My mom handed me the King George for her second cup. Even when it wasn’t chilblain time, she always had two cups of tea when she got home. That way we could have a good chat right off.

While I poured her tea, I said, ‘School starts again next week and there’s the library, and now that I can jam with the band I’d be mad to give that up. How are we gonna fit all this in?’

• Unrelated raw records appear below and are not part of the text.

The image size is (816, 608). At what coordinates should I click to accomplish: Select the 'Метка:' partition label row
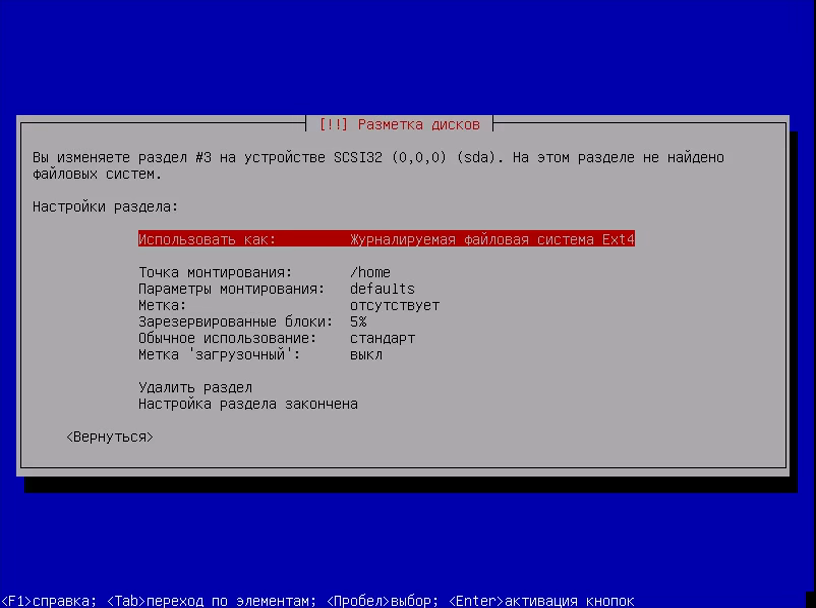(x=289, y=306)
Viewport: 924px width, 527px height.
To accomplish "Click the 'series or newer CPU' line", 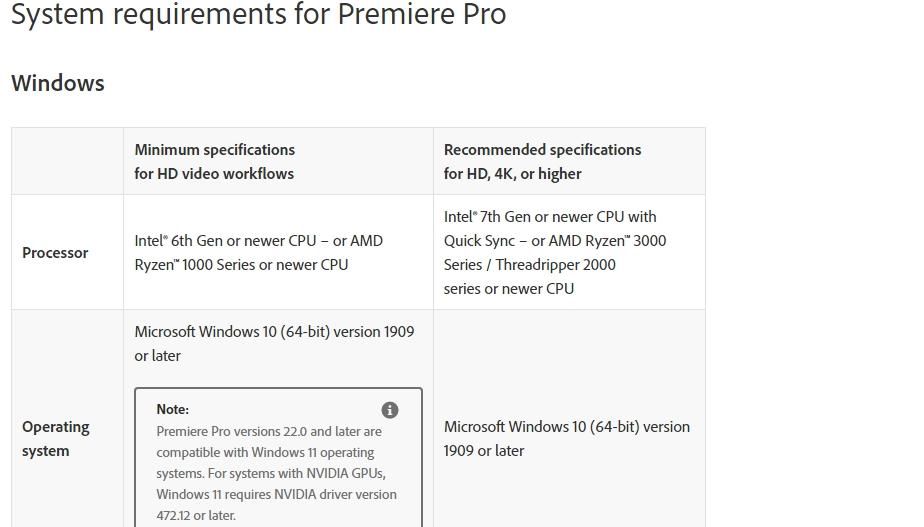I will [509, 289].
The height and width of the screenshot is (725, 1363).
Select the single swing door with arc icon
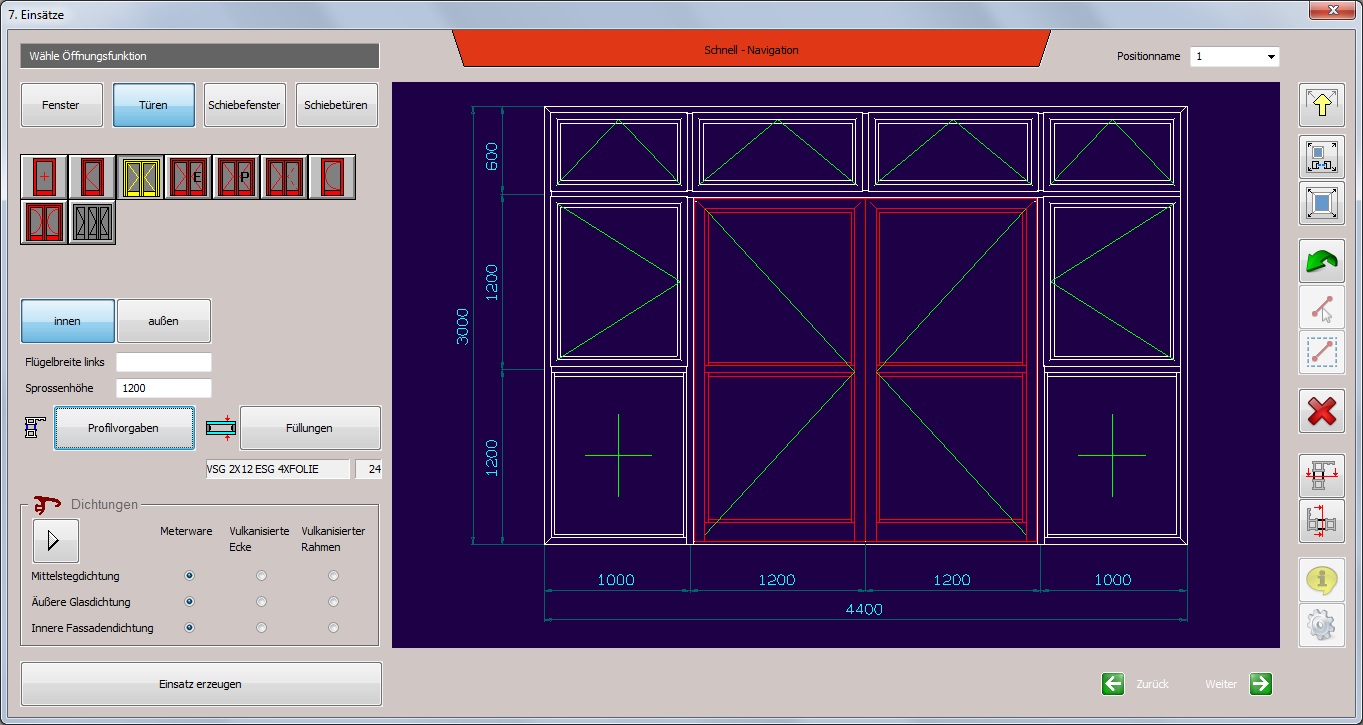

‘Jack, she may be hard as nails but she’s also smart as a whip. I told her school started again next week and she said: “Mrs Spayd, Cabbagetown is only ten minutes on the streetcar. He could get here by four-thirty, I have my own piano room out back, which he can use, and we’ll have a tutor come at five-thirty. He can practise for an hour and then spend the last half hour with his harmonica, jamming with the band, as his reward.”’ My mom looked directly at me. ‘She thinks on her feet. She worked all this out on the spot.’

‘What about my dinner?’

‘Oops!’ My mom covered her mouth with both hands. ‘Stupid me, I forgot!’ She was clearly upset, like she’d let me down as a mother. ‘Oh, Jack, you’ll have to tell her! I’m
so
sorry.’

I nodded, not sure how I was going to manage to change my after-school timetable. Miss Frostbite was clearly nobody’s pushover. What’s more, I didn’t need to be Einstein to see the other catch – no piano lesson, no jam session. Or that was how it seemed to me at the time, anyhow. One of Mac’s favourite expressions was, ‘I found myself between a rock and a hard place.’ Now I knew exactly what he meant.

‘What about the library?’ I asked.

‘Jack, I don’t know. After I told her we needed to talk about it and she asked about your school hours, it was time for me to go.’

‘What do you think we should do then, Mom? Jamming with the band was one of the best days of my life. I definitely want to be a jazz musician when I grow up.’

My mother was silent for a while. ‘Jack, most people, especially now with the Depression, don’t get too many chances to improve themselves. Why don’t we give it a try, hey? I’m sure she – Miss Byatt – will agree to you having an afternoon off to go to the library. In fact, she doesn’t have a choice. I’ll put my foot down. She’ll soon learn how smart you are, and it’s not just that you’ve got a good ear or perfect pitch or whatever they called it. Besides, just think, even half an hour with your harmonica in the jam session will mean you’ll learn a whole lot. It would be worth much more than two hours sitting under the stairs, straining to hear. Then you can always practise your harmonica when you get home.’